[[ Source document, beginning ]]

What was he like as a player?
Well, he hadn’t played since he was 18, and that was high school. And then was thrust into the Double A level 14 years later. It was tough for him. He’s big, tall, lanky, long arms, so he had to fight keeping his swing short. He was actually a good base stealer. I think he stole 30 bases and found a way to drive in 50 runs, which is Double A is pretty good.

If he stuck with baseball, could he have made the majors?
I think if he was willing to invest a couple more full years, where you’re looking at 8,000 at-bats, I have a feeling he’d have found a way to get to the major leagues. Because the one thing I did find out is if you tell him no, the answer is yes.


Ever shoot around with him?
Oh, yeah. He’s the most competitive person. The stories you hear about his competitiveness are true.

Having been around other competitive personalities, was he off the charts?
Yeah. I mean, that’s why he is who he is. I know the talent is there. He was the most competitive person you’d ever see. That doesn’t mean he wins at everything he does. But it means he’s the most competitive.

Did you play cribbage against him?
We were big Yahtzee players then. We played ping-pong, tennis, golf. If you were able to compete, we did it.

Who was the better golfer?
He was. I would say I was a better gambler.

He ever get ticked at you for winning?
Yeah. I saw him break a ping-pong table. I saw him break a tennis racket. He didn’t take losing very well.

Did you ever play pick-up hoop?
About three or four times in the Fall League. We actually did in Birmingham, too. But it started become too much of a – it was getting a little competitive. As a Double A manager, that’s not what you need, call into [a White Sox official] and say somebody just broke an ankle. We had to kind of cool that one.

What do you remember about the bus he brought in?
See, that’s a little bit of a … we got a new bus because he was there. But it was just, what it was was a new bus. It didn’t have minibar, a Jacuzzi. It just didn’t stink as much as the old one. And it didn’t break down nearly as much. But it was just a bus. It was kind of pretty. It was a little bit like the Partridge Family. But it was still a bus.

Did watching him deal with the attention help you?
That was the best experience I could have ever had. I couldn’t believe how he handled things. He was put in some horrendous situations and unfair situations, and he always handled it with grace. It amazed me how he did that.

Did his competitiveness ever work against him in baseball?

[[ Source document, end ]]
[[ Extracted information, beginning ]]

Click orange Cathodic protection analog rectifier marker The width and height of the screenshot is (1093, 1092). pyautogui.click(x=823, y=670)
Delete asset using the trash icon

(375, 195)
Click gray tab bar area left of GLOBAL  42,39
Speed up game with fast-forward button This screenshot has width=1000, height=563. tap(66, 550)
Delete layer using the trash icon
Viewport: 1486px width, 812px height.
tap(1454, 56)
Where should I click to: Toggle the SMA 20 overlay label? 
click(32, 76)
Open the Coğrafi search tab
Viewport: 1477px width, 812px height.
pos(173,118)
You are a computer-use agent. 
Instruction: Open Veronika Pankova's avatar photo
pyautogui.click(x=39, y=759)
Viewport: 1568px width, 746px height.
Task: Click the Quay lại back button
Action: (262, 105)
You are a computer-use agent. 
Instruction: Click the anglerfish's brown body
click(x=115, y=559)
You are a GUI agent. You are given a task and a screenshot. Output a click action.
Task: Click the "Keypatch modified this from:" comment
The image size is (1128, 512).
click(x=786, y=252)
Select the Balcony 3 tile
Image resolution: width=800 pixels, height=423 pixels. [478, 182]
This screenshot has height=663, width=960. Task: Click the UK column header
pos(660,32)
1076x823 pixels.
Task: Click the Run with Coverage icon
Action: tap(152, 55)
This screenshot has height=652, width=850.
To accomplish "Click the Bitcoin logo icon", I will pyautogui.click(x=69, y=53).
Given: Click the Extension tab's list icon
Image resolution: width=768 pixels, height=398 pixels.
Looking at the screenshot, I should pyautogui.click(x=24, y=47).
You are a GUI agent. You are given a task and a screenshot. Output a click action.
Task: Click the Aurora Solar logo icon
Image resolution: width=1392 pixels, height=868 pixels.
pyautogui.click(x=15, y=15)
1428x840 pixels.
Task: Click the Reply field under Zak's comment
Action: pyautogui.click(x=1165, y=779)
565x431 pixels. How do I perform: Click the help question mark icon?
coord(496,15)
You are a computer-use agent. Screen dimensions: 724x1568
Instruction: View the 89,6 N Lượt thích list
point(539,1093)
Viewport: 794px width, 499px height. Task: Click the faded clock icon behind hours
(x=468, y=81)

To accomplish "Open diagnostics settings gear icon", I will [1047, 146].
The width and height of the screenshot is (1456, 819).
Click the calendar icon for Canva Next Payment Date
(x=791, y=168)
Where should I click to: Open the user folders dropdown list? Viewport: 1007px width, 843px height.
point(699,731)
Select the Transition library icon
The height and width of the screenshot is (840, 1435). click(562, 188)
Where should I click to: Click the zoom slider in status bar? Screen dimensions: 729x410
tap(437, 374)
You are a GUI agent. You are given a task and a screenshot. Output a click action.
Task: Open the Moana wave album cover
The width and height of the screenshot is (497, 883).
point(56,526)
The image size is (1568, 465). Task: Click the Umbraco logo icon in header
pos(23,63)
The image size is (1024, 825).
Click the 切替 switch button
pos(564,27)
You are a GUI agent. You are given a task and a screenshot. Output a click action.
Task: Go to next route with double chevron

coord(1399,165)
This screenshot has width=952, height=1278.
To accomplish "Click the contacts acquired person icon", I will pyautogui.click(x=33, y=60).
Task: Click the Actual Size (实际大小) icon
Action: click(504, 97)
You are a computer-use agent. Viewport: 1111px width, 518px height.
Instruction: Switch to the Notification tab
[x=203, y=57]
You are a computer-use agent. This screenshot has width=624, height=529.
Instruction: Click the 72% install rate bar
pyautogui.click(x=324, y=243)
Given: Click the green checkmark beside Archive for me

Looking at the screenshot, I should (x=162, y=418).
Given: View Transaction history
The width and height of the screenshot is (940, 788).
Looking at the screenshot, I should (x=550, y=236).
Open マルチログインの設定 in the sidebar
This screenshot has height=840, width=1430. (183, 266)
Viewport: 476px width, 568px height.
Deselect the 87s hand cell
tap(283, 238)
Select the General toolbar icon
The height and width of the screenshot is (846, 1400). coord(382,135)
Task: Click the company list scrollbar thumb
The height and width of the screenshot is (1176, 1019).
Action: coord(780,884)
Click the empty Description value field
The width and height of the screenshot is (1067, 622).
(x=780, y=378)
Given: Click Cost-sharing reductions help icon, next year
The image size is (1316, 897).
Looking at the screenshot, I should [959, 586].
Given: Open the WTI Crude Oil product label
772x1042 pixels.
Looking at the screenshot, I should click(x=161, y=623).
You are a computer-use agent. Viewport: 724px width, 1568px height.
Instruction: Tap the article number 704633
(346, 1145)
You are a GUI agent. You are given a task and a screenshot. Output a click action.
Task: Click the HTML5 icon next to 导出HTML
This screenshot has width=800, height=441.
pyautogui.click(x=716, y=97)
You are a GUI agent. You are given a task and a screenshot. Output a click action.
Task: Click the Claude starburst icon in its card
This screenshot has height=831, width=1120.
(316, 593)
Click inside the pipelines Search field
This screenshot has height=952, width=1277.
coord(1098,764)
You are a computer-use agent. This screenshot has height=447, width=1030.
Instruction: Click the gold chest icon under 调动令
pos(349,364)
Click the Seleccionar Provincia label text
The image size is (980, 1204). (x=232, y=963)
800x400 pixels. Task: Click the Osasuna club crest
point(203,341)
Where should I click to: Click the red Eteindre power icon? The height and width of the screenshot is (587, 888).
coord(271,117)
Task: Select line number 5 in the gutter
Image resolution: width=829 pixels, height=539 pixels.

[[ Extracted information, end ]]

#### [Task set]
**a.** In the interview about the player's baseball career, how many bases does the speaker think the player stole?
**b.** Pick up the interview about the player's baseball career after its last line and continue it.
The rows come from a different source than the interview.

#### [Answers in order]
**a.** About 30 bases.

**b.**
The only thing I saw was, one night in Memphis, we were pretty deep into the season. He was getting a little frustrated. Wasn’t hitting very well, and it was taking a toll on him. We stayed there one night, me and the coaches and Michael, and talked about it. ‘If you’re going to do this, don’t look back on it and hate it.’ And I actually think he listened. He actually showed up the next day a little bit more refreshed. Because I think it was starting to wear on him.

He pinch hit one night in Jacksonville. He had a scheduled night off. Whatever happened, I don’t know we got to it, but he ended up pinch hitting with the game on the line. He didn’t get a hit. But after the game he came in and he goes, ‘Thank you.’ And I hadn’t done it as a favor. I don’t why we did it. At that point in his career, I think that was every bit as exhilarating as trying to hit a three-pointer with the game on the line. It was a time in his life when, that’s what he needed to do.

Exchange any contact in regards to this induction?
I left him a message the other day through a friend. I got to see firsthand how his life is. I wouldn’t do that to him. I couldn’t believe how many people wanted a part of him. We stayed in touch from time to time. But I wouldn’t. It’s too crazy.

Last time you saw him?
Oh, boy. It’s been a couple years. It was in Chicago a couple years ago.

When you first found out you’d be managing Jordan, how’d you react?
It was about 7 o’clock in the morning. We were in the trailer for the minor league meeting. I didn’t react. I think I was half asleep. I didn’t realize what it meant. I was like, ‘I’ll handle this.’ By the time I left the trailer, there was this much media standing outside. I was like, ‘Uh, oh.’ We went from Curt Bloom doing the radio to ‘Nightline.’ It was a good learning experience for me. I learned to be organized and to deal with the media. It was a very good learning experience.